Dive Brief:

  • Four major grid operators may have unjust rules concerning transmission owners’ right to pay for and earn a profit on network upgrades needed to connect generation and energy storage to the grid, according to the Federal Energy Regulatory Commission.

  • The rules for “initial funding” may increase interconnection costs without corresponding improvements to that service, may unjustifiably block interconnection and may allow transmission owners to discriminate in favor of themselves and their affiliates, FERC said in a “show cause” order issued on Thursday. 

  • FERC gave the Midcontinent Independent System Operator, the PJM Interconnection, the Southwest Power Pool and ISO New England 90 days to show why their initial funding rules are just — or to describe what changes would be needed to make them allowable.

Dive Insight:

FERC’s proceeding on initial funding is in response to recent litigation and a desire to set a consistent policy across grid operators, the agency said in its order.

There is evidence that initial funding increases costs when transmission owners charge interconnection customers a rate of return that is higher than what they would incur to finance the network upgrade costs themselves, FERC said. Also, project developers have said that requiring interconnection customers to post security on the undepreciated balance of the network upgrade increases costs, according to the agency.

In agency proceedings, FERC has been told that network upgrade costs have more than doubled in some cases for companies such as RWE Renewables, NextEra Energy Resources and EDF Renewables when the transmission owners pay for them, according to the agency.
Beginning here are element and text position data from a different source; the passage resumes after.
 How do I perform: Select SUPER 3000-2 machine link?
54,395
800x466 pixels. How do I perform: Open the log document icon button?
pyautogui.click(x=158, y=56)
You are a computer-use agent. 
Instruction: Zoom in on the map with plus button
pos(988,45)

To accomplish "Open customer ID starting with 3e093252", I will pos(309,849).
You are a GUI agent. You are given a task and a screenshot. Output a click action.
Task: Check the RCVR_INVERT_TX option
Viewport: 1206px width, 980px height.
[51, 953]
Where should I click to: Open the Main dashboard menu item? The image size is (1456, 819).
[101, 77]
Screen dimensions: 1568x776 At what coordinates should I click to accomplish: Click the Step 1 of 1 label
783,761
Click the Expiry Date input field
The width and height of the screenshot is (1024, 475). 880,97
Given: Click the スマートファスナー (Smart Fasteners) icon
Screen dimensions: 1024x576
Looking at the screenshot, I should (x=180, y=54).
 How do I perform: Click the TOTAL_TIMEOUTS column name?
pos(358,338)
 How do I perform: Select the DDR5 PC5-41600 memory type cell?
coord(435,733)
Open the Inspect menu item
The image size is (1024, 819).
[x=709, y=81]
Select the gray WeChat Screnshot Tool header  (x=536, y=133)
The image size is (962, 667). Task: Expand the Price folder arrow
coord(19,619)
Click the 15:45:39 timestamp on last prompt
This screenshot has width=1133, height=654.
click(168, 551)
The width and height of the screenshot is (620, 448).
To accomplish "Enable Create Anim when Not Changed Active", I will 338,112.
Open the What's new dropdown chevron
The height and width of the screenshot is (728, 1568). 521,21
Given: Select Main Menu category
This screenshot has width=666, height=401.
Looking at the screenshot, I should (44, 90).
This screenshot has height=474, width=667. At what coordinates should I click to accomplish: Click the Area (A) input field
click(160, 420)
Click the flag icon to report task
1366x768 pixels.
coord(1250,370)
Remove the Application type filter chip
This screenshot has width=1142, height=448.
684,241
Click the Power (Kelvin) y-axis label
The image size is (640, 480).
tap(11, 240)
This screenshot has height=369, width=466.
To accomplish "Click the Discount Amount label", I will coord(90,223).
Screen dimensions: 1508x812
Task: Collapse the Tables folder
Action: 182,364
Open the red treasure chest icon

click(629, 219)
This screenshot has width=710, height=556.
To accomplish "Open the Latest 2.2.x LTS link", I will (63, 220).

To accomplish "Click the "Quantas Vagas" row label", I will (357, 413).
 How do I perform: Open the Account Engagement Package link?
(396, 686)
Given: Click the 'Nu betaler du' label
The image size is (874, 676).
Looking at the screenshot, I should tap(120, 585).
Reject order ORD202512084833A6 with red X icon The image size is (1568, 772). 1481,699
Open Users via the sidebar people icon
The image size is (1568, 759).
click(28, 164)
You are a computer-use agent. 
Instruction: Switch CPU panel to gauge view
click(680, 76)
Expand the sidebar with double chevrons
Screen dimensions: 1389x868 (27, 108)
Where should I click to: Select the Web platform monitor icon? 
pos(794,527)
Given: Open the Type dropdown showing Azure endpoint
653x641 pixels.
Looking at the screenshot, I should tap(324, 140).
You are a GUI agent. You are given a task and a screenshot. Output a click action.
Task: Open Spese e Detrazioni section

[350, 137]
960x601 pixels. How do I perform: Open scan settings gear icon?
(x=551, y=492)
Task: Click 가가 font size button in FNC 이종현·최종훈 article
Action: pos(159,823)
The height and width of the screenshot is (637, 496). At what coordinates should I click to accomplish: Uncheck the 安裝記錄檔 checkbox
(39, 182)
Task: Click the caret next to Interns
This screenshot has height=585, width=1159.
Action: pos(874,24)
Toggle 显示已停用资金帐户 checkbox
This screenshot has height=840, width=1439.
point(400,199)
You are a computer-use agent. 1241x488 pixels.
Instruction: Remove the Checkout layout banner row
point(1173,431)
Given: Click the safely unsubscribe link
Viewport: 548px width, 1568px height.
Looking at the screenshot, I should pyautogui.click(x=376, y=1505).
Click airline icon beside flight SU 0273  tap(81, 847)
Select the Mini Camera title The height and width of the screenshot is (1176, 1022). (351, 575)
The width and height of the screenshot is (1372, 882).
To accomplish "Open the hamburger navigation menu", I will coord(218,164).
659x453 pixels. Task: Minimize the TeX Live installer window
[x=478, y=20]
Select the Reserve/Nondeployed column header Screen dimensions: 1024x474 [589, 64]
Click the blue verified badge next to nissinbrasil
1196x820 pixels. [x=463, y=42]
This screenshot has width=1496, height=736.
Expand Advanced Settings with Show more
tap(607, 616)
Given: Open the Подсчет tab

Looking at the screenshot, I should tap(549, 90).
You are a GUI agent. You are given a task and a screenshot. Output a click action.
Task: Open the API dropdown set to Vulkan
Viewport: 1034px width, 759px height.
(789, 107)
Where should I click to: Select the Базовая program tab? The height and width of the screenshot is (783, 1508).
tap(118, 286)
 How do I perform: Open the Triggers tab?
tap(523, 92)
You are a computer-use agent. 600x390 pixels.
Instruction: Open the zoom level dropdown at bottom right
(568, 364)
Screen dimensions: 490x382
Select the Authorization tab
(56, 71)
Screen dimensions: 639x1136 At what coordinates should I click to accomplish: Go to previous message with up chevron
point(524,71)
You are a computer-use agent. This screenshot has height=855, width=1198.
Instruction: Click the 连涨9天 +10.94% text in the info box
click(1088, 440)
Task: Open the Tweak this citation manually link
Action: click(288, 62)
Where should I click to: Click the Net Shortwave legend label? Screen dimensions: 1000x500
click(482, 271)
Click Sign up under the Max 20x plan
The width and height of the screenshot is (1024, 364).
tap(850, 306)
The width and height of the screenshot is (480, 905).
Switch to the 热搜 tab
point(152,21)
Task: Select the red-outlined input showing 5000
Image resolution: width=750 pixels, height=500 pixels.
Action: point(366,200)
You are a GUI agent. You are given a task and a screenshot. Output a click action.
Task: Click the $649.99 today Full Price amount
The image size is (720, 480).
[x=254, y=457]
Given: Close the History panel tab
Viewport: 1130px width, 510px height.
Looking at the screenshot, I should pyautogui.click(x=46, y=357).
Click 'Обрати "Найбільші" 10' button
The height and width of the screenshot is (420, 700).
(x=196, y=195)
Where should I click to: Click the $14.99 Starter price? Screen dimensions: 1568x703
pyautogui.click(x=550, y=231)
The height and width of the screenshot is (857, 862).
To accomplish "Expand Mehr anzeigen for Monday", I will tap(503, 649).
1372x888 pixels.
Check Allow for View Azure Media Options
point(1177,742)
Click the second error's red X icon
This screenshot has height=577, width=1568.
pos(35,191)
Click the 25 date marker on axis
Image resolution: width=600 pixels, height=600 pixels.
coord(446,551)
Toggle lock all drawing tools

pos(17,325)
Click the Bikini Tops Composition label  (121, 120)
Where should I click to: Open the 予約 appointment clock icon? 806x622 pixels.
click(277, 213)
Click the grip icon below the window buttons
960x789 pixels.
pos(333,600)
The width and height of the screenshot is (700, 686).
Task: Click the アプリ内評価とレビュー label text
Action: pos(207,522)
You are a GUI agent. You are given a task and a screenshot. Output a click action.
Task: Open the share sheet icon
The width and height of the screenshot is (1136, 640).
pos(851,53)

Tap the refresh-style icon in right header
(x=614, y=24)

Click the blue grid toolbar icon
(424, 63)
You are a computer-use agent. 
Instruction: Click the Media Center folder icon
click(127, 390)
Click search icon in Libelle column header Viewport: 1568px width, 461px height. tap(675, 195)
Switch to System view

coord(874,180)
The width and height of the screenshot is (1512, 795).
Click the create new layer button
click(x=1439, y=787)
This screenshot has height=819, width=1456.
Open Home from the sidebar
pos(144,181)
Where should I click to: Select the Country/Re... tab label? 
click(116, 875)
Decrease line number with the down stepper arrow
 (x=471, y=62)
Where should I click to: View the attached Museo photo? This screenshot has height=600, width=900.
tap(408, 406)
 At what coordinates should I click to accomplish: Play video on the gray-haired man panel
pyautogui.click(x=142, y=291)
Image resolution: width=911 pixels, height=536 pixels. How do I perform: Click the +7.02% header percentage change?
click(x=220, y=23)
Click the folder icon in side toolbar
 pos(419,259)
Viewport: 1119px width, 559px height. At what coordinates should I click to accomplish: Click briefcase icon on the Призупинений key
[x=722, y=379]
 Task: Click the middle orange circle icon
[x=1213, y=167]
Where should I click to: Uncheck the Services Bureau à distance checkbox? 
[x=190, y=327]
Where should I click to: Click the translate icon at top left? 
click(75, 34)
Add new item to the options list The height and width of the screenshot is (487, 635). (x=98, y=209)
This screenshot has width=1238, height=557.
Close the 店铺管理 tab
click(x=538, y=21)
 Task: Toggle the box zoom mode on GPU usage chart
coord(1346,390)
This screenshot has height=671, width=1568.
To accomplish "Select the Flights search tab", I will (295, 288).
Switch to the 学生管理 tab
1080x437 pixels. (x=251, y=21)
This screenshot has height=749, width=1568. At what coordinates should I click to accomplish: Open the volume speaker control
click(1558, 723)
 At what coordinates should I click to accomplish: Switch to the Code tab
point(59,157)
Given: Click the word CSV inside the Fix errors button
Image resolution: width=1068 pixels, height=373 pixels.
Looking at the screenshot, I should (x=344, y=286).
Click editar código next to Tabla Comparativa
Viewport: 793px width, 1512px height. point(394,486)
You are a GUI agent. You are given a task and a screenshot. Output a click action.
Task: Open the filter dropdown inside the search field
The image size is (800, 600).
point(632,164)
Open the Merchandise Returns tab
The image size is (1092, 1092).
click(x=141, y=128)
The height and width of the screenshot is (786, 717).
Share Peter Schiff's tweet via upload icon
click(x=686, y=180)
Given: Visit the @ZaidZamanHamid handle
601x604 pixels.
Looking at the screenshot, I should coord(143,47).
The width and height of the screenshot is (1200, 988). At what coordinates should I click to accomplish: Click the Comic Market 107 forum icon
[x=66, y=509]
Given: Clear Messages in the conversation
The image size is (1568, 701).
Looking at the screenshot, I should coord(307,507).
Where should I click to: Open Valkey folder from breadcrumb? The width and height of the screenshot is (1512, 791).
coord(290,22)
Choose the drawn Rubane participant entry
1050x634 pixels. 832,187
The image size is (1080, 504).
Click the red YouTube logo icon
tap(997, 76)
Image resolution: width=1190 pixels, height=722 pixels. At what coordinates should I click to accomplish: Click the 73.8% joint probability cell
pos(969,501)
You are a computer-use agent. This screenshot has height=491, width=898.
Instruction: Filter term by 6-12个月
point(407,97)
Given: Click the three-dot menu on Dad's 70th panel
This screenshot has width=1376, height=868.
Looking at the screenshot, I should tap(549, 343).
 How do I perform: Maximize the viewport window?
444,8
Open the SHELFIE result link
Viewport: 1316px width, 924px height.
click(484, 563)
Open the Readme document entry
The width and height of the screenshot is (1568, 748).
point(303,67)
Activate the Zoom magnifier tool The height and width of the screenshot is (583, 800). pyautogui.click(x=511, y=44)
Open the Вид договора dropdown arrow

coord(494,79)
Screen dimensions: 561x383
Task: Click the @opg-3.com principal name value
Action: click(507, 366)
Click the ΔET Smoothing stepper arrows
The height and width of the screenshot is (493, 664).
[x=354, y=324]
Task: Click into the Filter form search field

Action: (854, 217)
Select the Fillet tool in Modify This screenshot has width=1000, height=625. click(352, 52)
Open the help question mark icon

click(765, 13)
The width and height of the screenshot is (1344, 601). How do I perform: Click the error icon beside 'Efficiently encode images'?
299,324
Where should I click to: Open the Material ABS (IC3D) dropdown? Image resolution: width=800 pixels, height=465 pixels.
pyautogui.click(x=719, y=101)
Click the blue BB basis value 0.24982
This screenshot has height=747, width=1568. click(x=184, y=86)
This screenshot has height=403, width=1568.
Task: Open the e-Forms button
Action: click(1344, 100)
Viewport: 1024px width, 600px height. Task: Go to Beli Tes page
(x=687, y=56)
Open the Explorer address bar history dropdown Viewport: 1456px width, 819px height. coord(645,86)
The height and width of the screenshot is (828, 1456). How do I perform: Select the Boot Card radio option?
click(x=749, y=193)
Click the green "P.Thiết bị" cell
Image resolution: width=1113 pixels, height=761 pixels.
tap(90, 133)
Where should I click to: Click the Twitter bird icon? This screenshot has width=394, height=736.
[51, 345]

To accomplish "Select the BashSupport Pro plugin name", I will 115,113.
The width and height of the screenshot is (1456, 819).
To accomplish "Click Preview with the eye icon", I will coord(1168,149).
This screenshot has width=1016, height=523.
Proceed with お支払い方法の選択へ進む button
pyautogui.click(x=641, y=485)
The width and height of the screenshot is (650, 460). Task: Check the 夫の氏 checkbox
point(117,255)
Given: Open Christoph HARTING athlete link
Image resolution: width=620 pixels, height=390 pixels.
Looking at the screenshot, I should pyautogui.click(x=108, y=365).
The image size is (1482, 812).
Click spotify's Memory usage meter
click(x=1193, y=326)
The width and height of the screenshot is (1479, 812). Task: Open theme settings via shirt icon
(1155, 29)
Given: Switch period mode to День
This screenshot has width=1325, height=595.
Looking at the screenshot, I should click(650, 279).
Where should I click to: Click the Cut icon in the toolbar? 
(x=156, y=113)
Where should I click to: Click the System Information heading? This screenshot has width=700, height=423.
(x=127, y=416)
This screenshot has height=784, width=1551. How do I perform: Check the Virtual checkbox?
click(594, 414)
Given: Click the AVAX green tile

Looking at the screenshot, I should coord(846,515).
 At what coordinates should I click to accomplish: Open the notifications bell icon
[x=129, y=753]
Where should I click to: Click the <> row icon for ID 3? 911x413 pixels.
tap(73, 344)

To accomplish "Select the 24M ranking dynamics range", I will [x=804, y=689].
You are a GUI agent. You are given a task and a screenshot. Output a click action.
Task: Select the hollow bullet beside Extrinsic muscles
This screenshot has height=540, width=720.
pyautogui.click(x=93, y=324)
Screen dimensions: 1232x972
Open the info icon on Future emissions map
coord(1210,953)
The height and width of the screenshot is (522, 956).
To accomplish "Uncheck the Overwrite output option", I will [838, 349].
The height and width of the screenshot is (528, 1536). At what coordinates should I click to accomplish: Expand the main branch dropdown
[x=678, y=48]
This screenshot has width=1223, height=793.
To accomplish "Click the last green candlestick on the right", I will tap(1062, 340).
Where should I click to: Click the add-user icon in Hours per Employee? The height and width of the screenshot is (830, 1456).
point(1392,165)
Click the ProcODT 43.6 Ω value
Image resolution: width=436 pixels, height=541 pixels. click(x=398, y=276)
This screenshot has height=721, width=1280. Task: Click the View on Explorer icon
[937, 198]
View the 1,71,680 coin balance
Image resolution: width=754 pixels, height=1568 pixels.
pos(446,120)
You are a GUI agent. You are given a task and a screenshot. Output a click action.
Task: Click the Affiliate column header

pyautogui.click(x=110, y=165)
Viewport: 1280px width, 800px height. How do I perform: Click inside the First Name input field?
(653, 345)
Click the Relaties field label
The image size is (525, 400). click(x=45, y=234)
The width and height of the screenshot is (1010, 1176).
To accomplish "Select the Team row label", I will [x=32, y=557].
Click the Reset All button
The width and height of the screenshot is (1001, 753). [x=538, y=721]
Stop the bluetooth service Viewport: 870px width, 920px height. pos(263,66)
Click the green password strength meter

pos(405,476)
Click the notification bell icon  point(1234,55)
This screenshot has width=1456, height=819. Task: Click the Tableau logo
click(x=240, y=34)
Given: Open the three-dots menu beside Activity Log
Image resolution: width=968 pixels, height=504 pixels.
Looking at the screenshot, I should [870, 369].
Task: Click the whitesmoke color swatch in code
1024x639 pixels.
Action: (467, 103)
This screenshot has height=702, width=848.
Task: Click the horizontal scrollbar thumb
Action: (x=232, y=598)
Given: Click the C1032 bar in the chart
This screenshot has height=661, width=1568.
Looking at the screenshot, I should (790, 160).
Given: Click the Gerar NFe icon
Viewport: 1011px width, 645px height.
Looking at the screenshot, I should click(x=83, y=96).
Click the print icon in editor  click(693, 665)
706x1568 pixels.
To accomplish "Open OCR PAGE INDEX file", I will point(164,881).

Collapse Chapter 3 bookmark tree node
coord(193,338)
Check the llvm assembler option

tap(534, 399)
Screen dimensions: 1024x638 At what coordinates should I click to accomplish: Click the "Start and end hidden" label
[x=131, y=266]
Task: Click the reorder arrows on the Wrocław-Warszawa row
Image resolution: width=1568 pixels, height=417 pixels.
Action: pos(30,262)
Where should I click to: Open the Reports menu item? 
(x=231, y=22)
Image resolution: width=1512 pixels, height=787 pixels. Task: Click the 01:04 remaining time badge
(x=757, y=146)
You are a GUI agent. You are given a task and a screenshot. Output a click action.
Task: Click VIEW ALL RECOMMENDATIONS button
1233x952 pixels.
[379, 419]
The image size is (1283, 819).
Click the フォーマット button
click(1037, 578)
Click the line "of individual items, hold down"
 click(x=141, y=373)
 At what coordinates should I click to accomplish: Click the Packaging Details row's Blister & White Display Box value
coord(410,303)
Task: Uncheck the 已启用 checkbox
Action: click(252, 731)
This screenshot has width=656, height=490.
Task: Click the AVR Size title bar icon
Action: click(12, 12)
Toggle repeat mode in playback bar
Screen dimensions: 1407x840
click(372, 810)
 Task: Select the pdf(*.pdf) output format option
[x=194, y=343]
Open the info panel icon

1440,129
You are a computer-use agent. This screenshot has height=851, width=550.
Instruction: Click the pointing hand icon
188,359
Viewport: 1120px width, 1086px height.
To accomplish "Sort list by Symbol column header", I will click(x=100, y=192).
FERC said it has been told that in some cases, the increased costs lead to canceled projects.

FERC said initial funding may lead to discrimination if transmission-owning utilities don’t self-fund projects for affiliated companies.

“We are concerned that if the [transmission owner] initial funding option can result in higher costs to the interconnection customer through, for example, higher financing costs, a transmission owner could strategically increase costs for interconnection customers by selecting [transmission owner] initial funding for network upgrades assigned to non-affiliate interconnection customers, potentially causing them to withdraw from the queue,” FERC said.

Also, the transmission owners’ risks related to owning network upgrade projects may already be paid for through their FERC-approved return on equity, making extra returns via initial funding mechanisms unjust, according to the agency.

FERC asked ISO-NE, MISO, PJM and SPP to respond to a series of questions, including whether their rules had protections to prevent transmission owners from boosting their rate base by unjustly increasing network upgrade costs paid for through initial funding.

FERC also asked the grid operators to answer questions about potential discrimination.

“Please explain whether transmission owners have an economic incentive to engage in undue discrimination or preferential treatment by unilaterally electing [transmission owner] initial funding for non-affiliated interconnection customers and by allowing generator upfront funding for affiliated interconnection customers,” FERC said. “Please explain the economic theory and logic behind your response.”

FERC asked the grid operators to propose new network upgrade funding rates that could be used if the agency rejects the initial funding paradigm but finds that transmission owners face uncompensated risks from the upgrade projects.